Pochi giorni dopo il referendum sul taglio dei parlamentari, la Camera dei deputati inizierà la discussione sui correttivi previsti dalla cosiddetta legge Fornaro (modifiche alla base regionale del Senato e sistema di elezione del capo dello Stato) e sulla nuova legge elettorale. La decisione, anticipata nelle scorse ore dal via libera al pacchetto di riforme dalla commissione Affari costituzionali, è arrivata dalla Conferenza dei capigruppo che si è riunita oggi per stabilire il calendario dei lavori. Le date da segnare quindi sono due: il 25 settembre per le modifiche alla Costituzione – chieste a gran voce dal segretario dem Nicola Zingaretti in cambio del Sì del suo partito – e il 28 settembre per il cosiddetto Germanicum, cioè il proporzionale frutto dell’accordo tra i partiti di maggioranza risalente a un anno fa. Subito dopo, tra il 29 settembre e il primo ottobre, partiranno le votazioni sugli emendamenti. “Il governo non scricchiola” ma “adesso che è stata fissata una data per la legge elettorale, tutti i partiti siano trasparenti nel votare e nel sostenere il Sì al referendum” sul taglio ai parlamentari, ha commentato in serata Luigi Di Maio. “Ci saranno quelli che sosterranno il No ma chi sostiene il Sì adesso lo faccia in maniera trasparente perché non ci sono più scuse”.

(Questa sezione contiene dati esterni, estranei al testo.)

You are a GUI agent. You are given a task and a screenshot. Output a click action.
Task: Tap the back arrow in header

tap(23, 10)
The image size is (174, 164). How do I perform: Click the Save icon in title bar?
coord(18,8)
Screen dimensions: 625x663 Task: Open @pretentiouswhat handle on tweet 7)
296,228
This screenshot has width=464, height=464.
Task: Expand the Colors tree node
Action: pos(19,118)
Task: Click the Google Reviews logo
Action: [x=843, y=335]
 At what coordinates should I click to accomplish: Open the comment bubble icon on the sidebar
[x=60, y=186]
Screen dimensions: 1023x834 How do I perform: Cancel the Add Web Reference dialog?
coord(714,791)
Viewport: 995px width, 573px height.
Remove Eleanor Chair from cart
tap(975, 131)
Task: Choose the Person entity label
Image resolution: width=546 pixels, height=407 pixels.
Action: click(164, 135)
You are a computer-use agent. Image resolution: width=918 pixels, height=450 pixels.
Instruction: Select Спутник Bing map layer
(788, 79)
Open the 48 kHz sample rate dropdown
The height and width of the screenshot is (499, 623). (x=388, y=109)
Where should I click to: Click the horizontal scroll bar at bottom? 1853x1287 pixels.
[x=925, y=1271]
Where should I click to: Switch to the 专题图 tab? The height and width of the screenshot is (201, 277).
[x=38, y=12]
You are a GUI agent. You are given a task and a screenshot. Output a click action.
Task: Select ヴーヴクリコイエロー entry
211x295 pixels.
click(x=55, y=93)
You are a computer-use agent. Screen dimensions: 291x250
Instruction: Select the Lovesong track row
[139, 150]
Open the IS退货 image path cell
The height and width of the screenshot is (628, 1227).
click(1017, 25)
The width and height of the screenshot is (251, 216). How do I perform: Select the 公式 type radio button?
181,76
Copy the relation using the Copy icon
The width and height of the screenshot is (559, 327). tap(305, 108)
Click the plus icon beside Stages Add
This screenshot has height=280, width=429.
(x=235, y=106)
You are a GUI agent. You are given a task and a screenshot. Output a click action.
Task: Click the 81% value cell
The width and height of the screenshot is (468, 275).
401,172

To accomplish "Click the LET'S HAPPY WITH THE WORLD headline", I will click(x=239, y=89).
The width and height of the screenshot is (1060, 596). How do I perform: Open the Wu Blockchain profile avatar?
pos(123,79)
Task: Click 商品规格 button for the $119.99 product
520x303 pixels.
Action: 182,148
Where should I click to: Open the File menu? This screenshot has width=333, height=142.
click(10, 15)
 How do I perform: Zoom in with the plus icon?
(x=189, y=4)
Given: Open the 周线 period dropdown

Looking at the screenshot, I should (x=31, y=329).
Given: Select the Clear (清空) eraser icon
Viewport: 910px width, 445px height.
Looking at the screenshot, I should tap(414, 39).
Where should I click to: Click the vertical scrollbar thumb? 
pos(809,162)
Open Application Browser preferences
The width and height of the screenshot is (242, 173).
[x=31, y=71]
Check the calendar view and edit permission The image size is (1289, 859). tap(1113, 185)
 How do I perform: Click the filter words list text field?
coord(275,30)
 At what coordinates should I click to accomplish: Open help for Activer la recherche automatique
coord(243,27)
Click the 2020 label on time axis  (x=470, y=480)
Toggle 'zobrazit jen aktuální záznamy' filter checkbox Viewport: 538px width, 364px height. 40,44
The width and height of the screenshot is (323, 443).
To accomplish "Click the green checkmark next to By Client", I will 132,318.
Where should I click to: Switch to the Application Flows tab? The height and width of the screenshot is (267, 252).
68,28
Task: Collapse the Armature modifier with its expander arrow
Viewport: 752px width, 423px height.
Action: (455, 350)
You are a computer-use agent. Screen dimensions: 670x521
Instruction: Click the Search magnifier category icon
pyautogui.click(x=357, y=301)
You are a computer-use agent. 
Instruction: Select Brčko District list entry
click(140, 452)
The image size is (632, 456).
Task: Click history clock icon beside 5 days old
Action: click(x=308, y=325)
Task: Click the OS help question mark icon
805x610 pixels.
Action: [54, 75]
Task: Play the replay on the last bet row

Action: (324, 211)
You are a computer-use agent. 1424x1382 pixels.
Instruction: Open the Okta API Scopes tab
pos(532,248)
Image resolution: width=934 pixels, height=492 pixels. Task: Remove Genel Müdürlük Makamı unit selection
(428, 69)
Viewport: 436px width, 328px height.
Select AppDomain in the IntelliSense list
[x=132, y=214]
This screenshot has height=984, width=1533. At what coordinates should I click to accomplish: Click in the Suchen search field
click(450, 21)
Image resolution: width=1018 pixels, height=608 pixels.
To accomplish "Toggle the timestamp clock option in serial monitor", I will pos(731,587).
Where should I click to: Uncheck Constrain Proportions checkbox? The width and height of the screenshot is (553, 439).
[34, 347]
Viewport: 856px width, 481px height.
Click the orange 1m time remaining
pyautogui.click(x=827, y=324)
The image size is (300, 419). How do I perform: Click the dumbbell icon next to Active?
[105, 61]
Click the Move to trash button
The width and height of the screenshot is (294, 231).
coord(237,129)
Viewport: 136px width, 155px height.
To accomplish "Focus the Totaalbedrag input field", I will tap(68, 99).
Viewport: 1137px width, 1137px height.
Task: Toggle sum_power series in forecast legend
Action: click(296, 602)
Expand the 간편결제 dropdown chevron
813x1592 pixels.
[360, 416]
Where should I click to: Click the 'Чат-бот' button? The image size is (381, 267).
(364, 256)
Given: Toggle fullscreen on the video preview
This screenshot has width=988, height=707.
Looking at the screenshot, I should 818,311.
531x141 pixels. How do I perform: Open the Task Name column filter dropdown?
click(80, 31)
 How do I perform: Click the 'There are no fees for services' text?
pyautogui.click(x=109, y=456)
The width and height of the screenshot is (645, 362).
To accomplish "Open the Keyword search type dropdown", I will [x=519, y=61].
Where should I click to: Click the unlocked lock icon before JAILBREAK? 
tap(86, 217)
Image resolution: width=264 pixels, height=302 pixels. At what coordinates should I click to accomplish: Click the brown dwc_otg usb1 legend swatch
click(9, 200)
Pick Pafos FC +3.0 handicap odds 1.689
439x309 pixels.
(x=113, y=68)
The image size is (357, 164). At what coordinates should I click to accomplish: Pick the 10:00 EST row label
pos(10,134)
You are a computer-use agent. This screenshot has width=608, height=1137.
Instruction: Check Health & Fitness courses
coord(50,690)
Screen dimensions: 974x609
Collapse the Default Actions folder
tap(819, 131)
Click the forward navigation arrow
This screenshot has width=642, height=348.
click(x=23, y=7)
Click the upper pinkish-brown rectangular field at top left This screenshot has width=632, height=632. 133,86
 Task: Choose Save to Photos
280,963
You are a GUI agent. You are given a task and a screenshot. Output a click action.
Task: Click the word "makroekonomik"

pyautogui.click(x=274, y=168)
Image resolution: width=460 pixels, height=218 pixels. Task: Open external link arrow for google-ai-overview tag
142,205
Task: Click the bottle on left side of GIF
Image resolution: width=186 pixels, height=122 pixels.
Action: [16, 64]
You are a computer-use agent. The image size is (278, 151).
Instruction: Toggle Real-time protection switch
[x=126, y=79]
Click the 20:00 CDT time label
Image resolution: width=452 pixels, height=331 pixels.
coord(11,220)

Segnali di apertura erano arrivati poco prima dai dem. “Siamo molto soddisfatti per la calendarizzazione della legge elettorale e della legge Fornaro, dopo che anche il Senato ha calendarizzato la legge con il voto ai diciottenni per il Senato”, ha commentato il capogruppo del Pd a Montecitorio Graziano Delrio. “Chiedevamo una accelerazione sulle riforme e l’accelerazione c’è stata, quindi il patto della maggioranza sulle riforme tiene”. Ora, ha aggiunto l’ex ministro, “possiamo andare avanti con un disegno più ampio, con l’introduzione della sfiducia costruttiva e dei poteri del presidente del Consiglio di nominare e revocare i ministri”. Parole che lasciano trapelare quale potrebbe essere la posizione della segreteria del Nazareno alla direzione fissata per il 7 settembre: all’ordine del giorno c’è infatti il via libera finale al Sì (o al No) del partito al referendum.

Il primo testo che i parlamentari saranno chiamati a valutare è quello che porta la firma del deputato di Liberi e uguali Federico Fornaro. Prevede innanzitutto di modificare l’articolo 57 della Costituzione per eleggere i senatori “su base circoscrizionale“, anziché su base “regionale”, con l’obiettivo di impedire che le Regioni più piccole abbiano troppo pochi candidati (e quindi poca rappresentanza dei partiti minori) rispetto a quelle più grandi. Poi c’è la modifica all’articolo 83 della Carta, cioè quello che riguarda l’elezione del capo dello Stato. Attualmente avviene in seduta comune ogni sette anni e al voto partecipano anche tre delegati per ogni Regione. La maggioranza che sostiene il governo Conte vuole abbassare il numero dei delegati a due, in modo tale da bilanciarne il peso rispetto al nuovo Parlamento. L’obiettivo di entrambi i provvedimento è quello di risolvere i presunti problemi di rappresentanza scaturiti dal taglio dei parlamentari (su cui insiste da settimane il Comitato del No).

La riforma più delicata è invece quella del sistema elettorale. Prima della pandemia la maggioranza composta da Pd, M5s, Liberi e uguali e Italia Viva aveva stretto un accordo per l’introduzione di un proporzionale con soglia di sbarramento al 5 per cento. Il progetto, ribattezzato Germanicum perché ispirato alla legge in vigore in Germania, porta la firma del pentastellato Giuseppe Brescia. L’iter doveva ripartire lo scorso luglio, ma i renziani hanno posticipato tutto votando con il centrodestra. Poi nei giorni scorsi è arrivata un’apertura dal capogruppo di Iv in commissione, Marco Di Maio: “Per noi la legge elettorale non è la priorità. Lo sono le scuole che devono riaprire e su cui ancora c’è una totale incertezza. Ma le condizioni sono cambiate rispetto a luglio. Noi siamo disponibili a dialogare“.